Re: [PATCH v2 2/4] devcoredump: Add dev_coredumpm_timeout()

From: Souza, Jose
Date: Wed Feb 28 2024 - 12:56:17 EST


On Wed, 2024-02-28 at 18:05 +0100, Johannes Berg wrote:
> > Current 5-minute timeout may be too short for users to search and
> > understand what needs to be done to capture coredump to report bugs.
>
> Conceptually, I'm not sure I understand this. Users should probably have
> a script to capture coredumps to a file in the filesystem, possibly with
> additional data such as 'dmesg' at the time of the dump.
>
> Having this stick around longer in core kernel memory (not even
> swappable) seems like a bad idea?
>
> What kind of timeout were you thinking? Maybe you'd want 10 minutes? An
> hour?
>
> Also, then, why should the timeout be device-specific? If the user is
> going to need time to find stuff, then surely that applies regardless of
> the device?
>
> So ... I guess I don't really like this, and don't really see how it
> makes sense. Arguably, 5 minutes even is too long, not too short,
> because you should have scripting that captures it, writes it to disk,
> and all that can happen in the space of seconds, rather than minutes.
> It's trivial to write such a script with a udev trigger or similar.
>
> If we wanted to, we could even have a script that not only captures it
> to disk, but also deletes it again from disk after a day or something,
> so if you didn't care you don't get things accumulating. But I don't see
> why the kernel should need to hang on to all the (possibly big) core
> dump in RAM, for whatever time. And I also don't like the device-
> dependency very much, TBH.

In my opinion, the timeout should depend on the type of device driver.

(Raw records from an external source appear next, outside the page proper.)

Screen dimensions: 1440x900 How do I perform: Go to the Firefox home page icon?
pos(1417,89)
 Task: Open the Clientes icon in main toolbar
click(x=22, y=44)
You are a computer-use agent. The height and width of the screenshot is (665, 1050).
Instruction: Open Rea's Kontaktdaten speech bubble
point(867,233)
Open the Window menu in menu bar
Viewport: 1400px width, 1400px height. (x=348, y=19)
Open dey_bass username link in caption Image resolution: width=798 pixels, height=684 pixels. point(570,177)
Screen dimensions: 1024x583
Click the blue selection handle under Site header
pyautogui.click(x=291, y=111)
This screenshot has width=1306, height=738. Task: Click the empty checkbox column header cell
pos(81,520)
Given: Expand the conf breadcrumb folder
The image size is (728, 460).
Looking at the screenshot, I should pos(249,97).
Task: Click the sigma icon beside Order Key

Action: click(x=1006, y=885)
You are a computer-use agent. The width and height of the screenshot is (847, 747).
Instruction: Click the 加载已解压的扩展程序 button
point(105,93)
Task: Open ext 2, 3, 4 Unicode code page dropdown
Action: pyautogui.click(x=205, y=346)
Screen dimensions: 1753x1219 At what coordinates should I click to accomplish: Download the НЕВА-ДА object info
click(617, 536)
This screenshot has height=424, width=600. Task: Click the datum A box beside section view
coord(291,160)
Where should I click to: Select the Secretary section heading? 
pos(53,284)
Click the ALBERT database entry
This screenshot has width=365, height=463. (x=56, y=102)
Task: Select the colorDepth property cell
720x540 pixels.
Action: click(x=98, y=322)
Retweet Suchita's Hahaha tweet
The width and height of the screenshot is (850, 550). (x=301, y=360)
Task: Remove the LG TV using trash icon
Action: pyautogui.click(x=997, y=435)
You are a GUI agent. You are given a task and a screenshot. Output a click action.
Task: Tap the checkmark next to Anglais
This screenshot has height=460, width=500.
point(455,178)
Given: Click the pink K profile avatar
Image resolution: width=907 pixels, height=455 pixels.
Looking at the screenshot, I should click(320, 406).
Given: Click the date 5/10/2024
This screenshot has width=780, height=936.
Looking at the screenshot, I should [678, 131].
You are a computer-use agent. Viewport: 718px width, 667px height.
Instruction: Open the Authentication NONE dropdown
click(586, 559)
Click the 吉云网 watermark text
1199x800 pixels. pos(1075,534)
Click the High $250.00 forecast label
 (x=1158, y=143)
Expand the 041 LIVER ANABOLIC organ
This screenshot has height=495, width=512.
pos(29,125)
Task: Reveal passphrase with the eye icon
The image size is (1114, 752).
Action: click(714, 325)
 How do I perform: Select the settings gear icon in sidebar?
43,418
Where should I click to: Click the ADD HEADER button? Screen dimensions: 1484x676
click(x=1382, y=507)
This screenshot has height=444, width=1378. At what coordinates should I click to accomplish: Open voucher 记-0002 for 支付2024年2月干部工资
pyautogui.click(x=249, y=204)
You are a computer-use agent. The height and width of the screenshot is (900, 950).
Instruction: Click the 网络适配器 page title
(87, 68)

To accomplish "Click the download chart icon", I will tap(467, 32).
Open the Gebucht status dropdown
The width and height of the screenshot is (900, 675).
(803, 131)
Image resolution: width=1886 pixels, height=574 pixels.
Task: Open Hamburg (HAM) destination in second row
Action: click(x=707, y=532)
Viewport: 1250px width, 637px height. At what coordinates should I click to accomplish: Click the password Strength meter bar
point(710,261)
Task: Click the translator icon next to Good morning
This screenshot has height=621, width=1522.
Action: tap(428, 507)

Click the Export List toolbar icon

In the case of server-class Ethernet cards, where corporate users automate most tasks, five minutes might even be considered excessive.

For our case, GPUs, users might experience minor glitches and only search for what happened after finishing their current task (writing an email,
ending a gaming match, watching a YouTube video, etc.).
If they land on https://drm.pages.freedesktop.org/intel-docs/how-to-file-i915-bugs.html or the future Xe version of that page, following the
instructions alone may take inexperienced Linux users more than five minutes.

I have set the timeout to one hour in the Xe driver, but this could increase if we start receiving user complaints.

>
>
>
> But if we do go there eventually:
>
> > +void dev_coredumpm(struct device *dev, struct module *owner,
> > + void *data, size_t datalen, gfp_t gfp,
> > + ssize_t (*read)(char *buffer, loff_t offset, size_t count,
> > + void *data, size_t datalen),
> > + void (*free)(void *data))
> > +{
> > + dev_coredumpm_timeout(dev, owner, data, datalen, gfp, read, free,
> > + DEVCD_TIMEOUT);
> > +}
> >  EXPORT_SYMBOL_GPL(dev_coredumpm);
>
> This could be a trivial static inline now, if you just put DEVCD_TIMEOUT
> into the header file. Seems better than exporting another whole function
> for it. Then you also don't need the no-op version of it.

works for me too, will wait an ack in the above explanation.

>
> johannes
>